Ichecked the mirror again. For the third time. Okay…the fifth.
I wasn’t even wearing anything fancy. Just the same tight pair of jeans that did amazing things for my butt and a cropped sweater in a shade of soft gray that matched my mood. I’d changed shirts twice already before settling on this one. It was comfortable and didn’t scream that I was trying too hard but still looked good on me. Maybe Callum would just assume I’d gotten cold and changed for that reason. April in Tennessee was known for having unpredictable weather.
I’d put my nervous energy to good use in the few hours since Lainie had dropped me off at my house so she could go visit her brother. My house was probably cleaner than it had ever been. I wiped down the kitchen counter again even though it didn’t need it, then adjusted a framed photo on the wall. It was one of the many nature shots I’d taken before I got into boudoir.
My house wasn’t much. Two bedrooms, one bath. But it was mine, and Callum was about to see it for the first time.
I wanted my home to make a good impression on him, and I’d done all that I could by the time he knocked on the door.
I wiped my hands on my jeans—a nervous habit I needed to break around him—and tried not to look like I was about to pass out as I crossed to the door. But when I opened it, all my carefully rehearsed calm evaporated.
He was taller than I remembered. And bigger, somehow. Maybe it was because he was dressed in all black, from his fitted T-shirt that clung to thick biceps to his dark jeans that hugged his thighs like a second skin.
That dark scruff still shadowed his jaw, and I wondered if he had to shave twice a day to keep it at bay.
The stray thought flew out of my head when his dark brown eyes locked onto mine.
Heat bloomed low in my belly, but it was the other feeling he sparked that rattled me more. Safety.

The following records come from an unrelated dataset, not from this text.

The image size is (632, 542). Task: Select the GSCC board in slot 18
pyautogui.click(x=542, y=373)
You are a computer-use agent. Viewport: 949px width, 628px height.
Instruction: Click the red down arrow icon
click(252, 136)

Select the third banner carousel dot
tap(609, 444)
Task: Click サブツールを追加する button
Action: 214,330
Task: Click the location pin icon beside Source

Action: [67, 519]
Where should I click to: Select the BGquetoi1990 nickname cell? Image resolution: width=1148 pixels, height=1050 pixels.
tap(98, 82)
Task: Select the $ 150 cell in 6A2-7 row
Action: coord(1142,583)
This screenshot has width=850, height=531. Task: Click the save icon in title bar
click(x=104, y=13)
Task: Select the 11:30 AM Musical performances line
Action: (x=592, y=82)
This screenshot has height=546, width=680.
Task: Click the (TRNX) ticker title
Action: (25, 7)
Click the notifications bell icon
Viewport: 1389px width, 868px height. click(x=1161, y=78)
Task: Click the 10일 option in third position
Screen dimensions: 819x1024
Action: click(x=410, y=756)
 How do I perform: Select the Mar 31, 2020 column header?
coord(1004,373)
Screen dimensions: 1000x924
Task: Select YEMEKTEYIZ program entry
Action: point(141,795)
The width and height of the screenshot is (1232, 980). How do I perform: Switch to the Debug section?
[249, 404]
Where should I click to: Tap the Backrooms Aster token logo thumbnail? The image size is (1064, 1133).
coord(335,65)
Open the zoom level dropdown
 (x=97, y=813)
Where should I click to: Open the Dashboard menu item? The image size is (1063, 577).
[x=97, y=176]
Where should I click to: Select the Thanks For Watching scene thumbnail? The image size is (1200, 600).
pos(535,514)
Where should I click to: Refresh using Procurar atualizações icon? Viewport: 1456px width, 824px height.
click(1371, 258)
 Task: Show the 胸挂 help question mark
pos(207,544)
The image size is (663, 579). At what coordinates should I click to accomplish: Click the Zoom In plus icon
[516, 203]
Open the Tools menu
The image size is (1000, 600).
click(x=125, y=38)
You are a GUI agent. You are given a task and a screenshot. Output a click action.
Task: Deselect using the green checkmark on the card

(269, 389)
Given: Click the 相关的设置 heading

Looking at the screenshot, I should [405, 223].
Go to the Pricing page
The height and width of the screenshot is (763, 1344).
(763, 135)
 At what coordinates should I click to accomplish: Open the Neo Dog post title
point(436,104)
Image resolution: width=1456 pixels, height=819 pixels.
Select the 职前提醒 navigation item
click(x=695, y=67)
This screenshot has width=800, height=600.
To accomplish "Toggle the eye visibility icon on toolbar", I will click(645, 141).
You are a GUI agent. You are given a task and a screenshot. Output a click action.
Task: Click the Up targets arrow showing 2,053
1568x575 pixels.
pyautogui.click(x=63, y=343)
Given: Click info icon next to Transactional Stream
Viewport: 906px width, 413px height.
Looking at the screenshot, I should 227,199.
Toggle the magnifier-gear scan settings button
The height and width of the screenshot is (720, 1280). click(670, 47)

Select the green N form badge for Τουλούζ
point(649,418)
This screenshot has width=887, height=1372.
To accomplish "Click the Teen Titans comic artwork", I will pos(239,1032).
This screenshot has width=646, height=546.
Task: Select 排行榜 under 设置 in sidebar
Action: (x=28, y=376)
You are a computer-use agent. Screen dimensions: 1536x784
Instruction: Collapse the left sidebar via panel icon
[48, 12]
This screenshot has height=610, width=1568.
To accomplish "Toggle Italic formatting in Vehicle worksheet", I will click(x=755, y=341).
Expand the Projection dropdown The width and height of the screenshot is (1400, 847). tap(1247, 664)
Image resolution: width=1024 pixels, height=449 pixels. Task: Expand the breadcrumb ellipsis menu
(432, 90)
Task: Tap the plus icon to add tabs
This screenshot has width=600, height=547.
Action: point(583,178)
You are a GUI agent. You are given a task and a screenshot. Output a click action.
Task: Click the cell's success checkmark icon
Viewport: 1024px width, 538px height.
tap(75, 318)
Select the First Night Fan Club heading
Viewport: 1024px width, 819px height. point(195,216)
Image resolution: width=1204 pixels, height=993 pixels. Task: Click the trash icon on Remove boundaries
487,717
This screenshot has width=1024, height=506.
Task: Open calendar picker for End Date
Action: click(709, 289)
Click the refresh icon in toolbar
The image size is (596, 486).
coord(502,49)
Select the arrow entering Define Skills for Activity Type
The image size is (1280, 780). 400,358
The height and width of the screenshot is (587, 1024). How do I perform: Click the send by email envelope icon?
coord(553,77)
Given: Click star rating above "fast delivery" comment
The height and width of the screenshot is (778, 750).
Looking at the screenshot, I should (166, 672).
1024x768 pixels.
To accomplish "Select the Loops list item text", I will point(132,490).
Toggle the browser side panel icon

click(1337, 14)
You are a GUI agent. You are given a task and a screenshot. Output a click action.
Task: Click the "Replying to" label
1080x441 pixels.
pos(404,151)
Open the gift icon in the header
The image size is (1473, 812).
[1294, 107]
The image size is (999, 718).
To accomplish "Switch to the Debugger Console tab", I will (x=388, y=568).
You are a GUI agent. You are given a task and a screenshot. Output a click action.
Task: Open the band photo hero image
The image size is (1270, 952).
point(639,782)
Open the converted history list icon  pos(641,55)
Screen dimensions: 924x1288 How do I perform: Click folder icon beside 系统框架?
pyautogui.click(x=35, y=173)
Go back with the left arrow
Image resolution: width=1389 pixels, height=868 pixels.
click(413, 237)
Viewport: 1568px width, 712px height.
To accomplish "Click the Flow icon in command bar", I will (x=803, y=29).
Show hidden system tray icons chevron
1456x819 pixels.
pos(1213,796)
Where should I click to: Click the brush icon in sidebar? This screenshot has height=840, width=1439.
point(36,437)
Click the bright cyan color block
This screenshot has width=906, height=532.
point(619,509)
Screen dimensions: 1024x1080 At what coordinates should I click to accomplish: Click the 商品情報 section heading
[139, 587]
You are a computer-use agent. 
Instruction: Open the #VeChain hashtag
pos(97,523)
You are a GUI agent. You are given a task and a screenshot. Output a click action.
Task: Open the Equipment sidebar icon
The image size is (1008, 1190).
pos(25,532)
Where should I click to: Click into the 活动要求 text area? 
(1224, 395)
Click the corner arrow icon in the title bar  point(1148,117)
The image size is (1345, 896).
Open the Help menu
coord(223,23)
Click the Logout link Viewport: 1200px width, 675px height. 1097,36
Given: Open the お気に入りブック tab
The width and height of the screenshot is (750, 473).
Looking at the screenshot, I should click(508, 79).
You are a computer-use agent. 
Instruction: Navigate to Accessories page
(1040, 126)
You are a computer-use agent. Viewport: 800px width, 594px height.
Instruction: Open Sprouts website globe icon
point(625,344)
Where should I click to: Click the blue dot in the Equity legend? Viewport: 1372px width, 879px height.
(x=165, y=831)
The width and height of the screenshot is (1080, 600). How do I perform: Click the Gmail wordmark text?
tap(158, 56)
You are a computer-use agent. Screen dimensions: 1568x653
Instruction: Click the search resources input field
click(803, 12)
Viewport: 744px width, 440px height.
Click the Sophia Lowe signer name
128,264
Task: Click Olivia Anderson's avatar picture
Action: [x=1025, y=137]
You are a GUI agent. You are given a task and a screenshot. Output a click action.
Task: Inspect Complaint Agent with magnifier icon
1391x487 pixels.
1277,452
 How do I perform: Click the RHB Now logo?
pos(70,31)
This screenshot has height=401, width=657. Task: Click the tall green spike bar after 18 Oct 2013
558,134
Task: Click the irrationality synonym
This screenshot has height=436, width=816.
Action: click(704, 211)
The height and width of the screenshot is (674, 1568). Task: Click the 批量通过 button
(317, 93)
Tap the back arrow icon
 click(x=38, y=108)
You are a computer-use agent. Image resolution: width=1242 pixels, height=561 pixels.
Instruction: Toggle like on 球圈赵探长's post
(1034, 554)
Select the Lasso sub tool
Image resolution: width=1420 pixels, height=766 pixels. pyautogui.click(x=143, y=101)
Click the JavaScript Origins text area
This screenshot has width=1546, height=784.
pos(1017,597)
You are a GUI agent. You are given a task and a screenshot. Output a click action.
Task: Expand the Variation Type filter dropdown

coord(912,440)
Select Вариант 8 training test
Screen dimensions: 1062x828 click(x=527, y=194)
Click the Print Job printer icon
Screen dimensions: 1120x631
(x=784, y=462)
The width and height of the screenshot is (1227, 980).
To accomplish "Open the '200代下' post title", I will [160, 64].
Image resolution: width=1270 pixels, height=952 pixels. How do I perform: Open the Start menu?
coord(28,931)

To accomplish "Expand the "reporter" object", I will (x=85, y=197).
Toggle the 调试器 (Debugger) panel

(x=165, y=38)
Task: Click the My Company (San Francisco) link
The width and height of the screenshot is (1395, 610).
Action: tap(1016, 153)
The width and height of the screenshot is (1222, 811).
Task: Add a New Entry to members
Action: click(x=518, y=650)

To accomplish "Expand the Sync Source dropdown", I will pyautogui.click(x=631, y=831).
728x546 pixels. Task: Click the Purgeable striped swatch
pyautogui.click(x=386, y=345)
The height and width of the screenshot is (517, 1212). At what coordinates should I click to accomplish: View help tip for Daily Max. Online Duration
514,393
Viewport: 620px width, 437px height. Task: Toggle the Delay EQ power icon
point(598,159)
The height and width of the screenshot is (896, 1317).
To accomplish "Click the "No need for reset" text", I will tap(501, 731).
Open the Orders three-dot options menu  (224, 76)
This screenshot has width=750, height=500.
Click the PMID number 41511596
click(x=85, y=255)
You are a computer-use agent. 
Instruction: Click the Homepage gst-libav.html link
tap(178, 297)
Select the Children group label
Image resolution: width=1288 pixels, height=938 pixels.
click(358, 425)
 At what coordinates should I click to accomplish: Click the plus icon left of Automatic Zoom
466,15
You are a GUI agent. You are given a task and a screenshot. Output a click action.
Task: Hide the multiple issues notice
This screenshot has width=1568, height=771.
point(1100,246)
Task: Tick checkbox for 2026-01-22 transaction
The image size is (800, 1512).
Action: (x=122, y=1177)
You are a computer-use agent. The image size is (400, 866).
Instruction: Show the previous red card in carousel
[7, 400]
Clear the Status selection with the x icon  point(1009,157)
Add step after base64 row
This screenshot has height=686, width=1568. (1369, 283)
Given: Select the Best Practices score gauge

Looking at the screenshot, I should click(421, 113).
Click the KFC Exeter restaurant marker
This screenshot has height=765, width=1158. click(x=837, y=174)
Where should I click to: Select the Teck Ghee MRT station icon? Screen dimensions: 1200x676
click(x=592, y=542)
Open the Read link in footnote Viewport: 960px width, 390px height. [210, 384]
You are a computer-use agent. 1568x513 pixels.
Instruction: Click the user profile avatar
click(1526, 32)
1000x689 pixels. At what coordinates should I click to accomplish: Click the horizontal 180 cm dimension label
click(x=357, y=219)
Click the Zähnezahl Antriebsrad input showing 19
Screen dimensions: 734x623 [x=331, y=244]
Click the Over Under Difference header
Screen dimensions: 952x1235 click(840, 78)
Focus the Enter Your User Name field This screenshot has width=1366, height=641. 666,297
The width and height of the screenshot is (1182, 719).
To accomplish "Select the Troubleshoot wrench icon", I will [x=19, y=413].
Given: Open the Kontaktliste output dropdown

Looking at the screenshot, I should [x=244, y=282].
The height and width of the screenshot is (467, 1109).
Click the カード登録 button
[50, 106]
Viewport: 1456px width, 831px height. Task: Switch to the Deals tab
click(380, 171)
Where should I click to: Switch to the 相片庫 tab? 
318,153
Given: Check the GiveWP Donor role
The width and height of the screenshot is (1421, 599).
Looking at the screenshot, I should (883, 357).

I barely knew Callum, but he made me feel like nothing could touch me as long as he stood there. And that scared me almost as much as the messed-up situation he was helping me with.
“Hey,” I managed, my voice too breathy for my liking.
He gave a short nod. “Gemma.”
“Come in.” I stepped back, hoping he couldn’t tell how nervous I was.
He moved past me with the grace of a stalking panther, his gaze sweeping the entryway and living room, lingering longest on the windows.
“You don’t have to do a full tactical sweep,” I joked, trying to break the tension. “I swear the plants haven’t turned against me yet.”
He didn’t even smile. “Where’s your breaker box?”
I blinked. “Um, in the garage. Which is my studio space now.”
He nodded once. “We’ll head out there after I do that tactical sweep, which is very much necessary.”
Pausing by the window, he tapped the trim. “No sensor. I’ll add magnetic contacts here and here. Glass break detectors, too.”
I blinked. “You’re planning to install stuff yourself?”
He glanced over his shoulder at me. “Absolutely.”
Butterflies swirled in my belly as he moved on, muttering about sightlines, exterior exposure, and interference shielding. I trailed him but did not understand at least half of what he said.
When we walked to the kitchen, he scanned the back door and the small window above the sink. “Deadbolt’s decent. I’ll upgrade the strike plate. Add a motion sensor on the exterior light. And a silent alarm pad behind the pantry door that only you and I will know about.”
My eyes kept getting wider. “Is this the part where you tell me I should sleep with a knife under my pillow?”
“No,” he said without missing a beat. “Because I’m installing a panic button near your bed.”
I stopped in the middle of the room. “Wait, what?”
Callum finally turned to face me, arms crossed over his broad chest, his expression carved from stone. “You said someone accessed your encrypted system and sent you a threat. That makes this a targeted breach, not a random hack.”
“I know,” I whispered.
“I take targeted threats seriously.”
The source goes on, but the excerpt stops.